### Study material

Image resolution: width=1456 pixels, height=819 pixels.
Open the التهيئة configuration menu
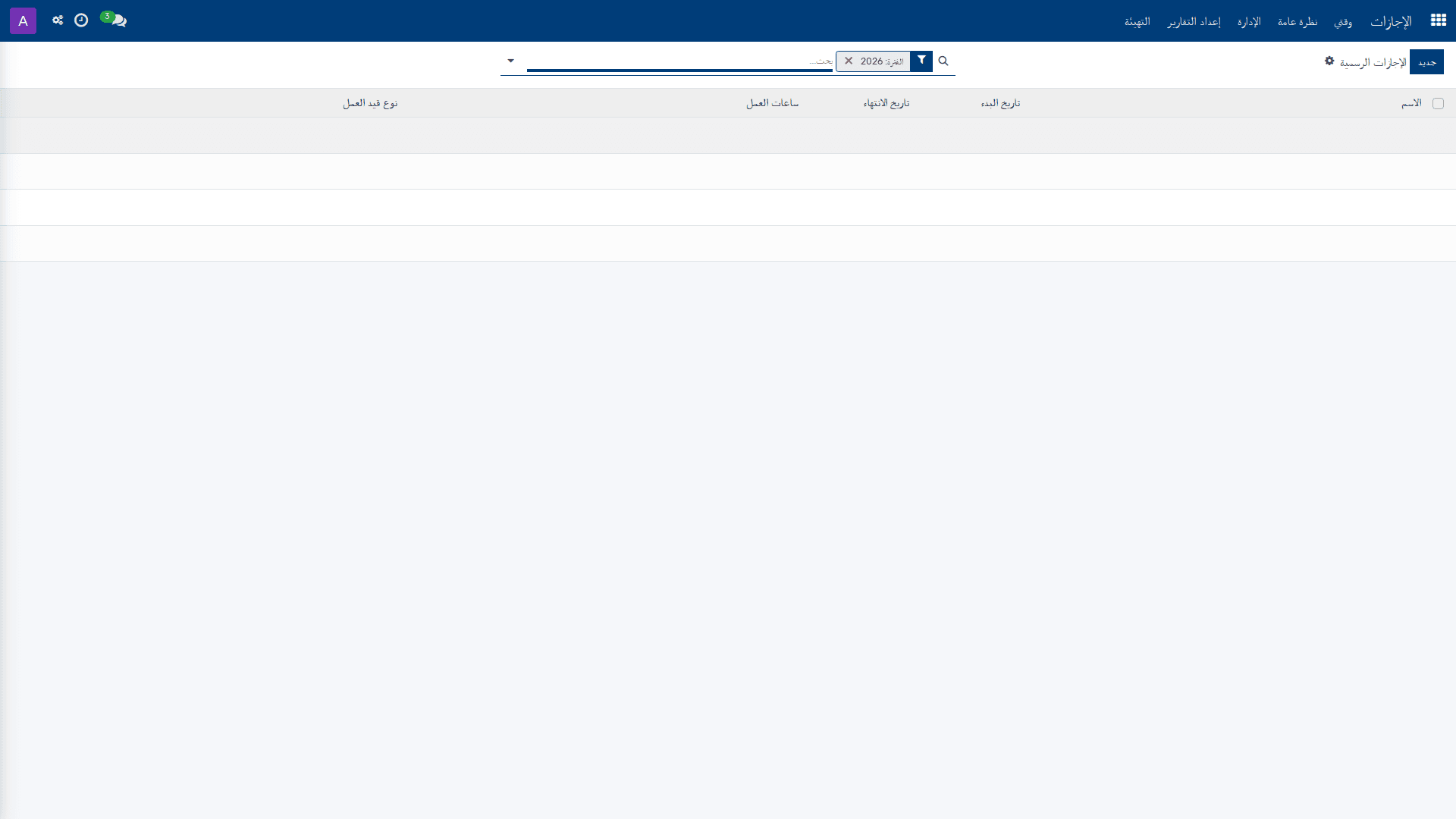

######
### Study material

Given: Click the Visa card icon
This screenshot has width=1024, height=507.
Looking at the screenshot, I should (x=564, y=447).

######
### Study material

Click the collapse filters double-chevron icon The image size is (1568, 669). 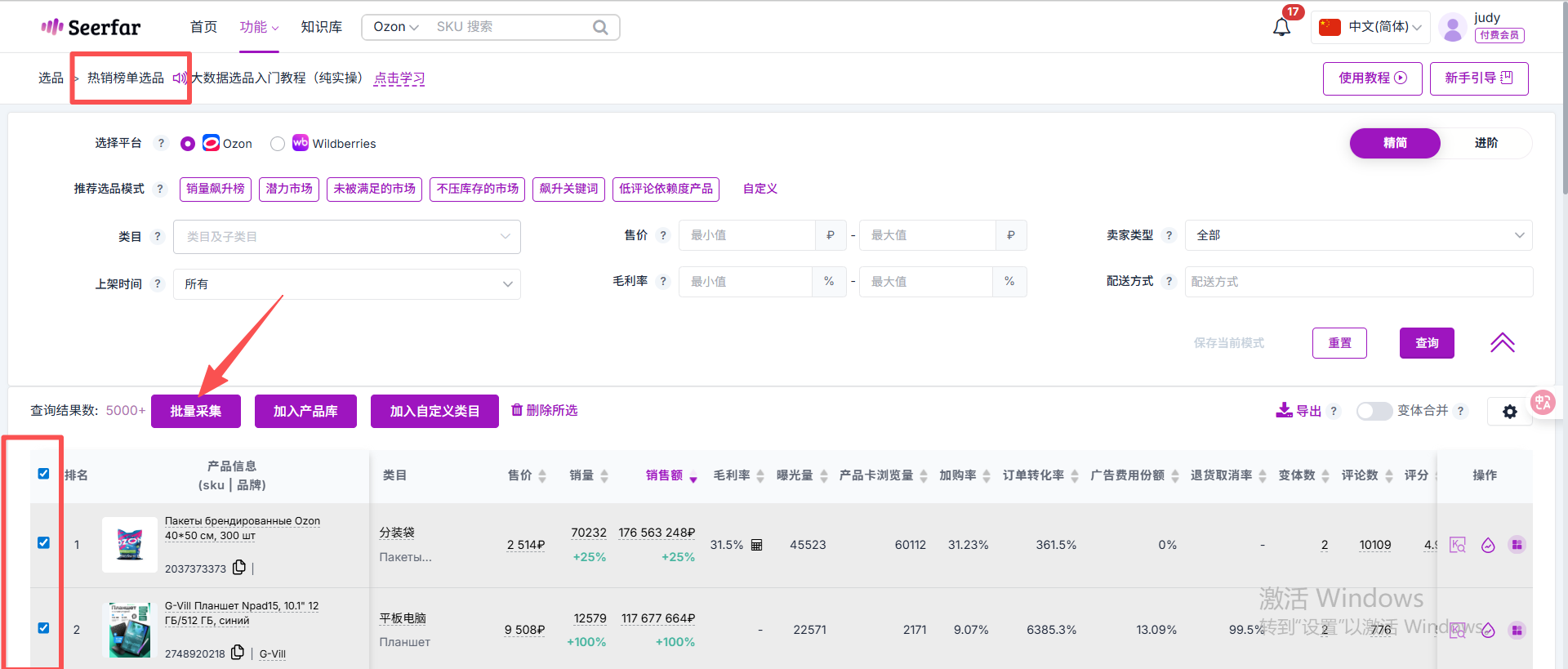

######

Work item
After locating the line with "Image resolution: width=1456" in the material above, return it and each line after it exactly, ending at the line with "Open the التهيئة configuration menu".

Result for this task
Image resolution: width=1456 pixels, height=819 pixels.
Open the التهيئة configuration menu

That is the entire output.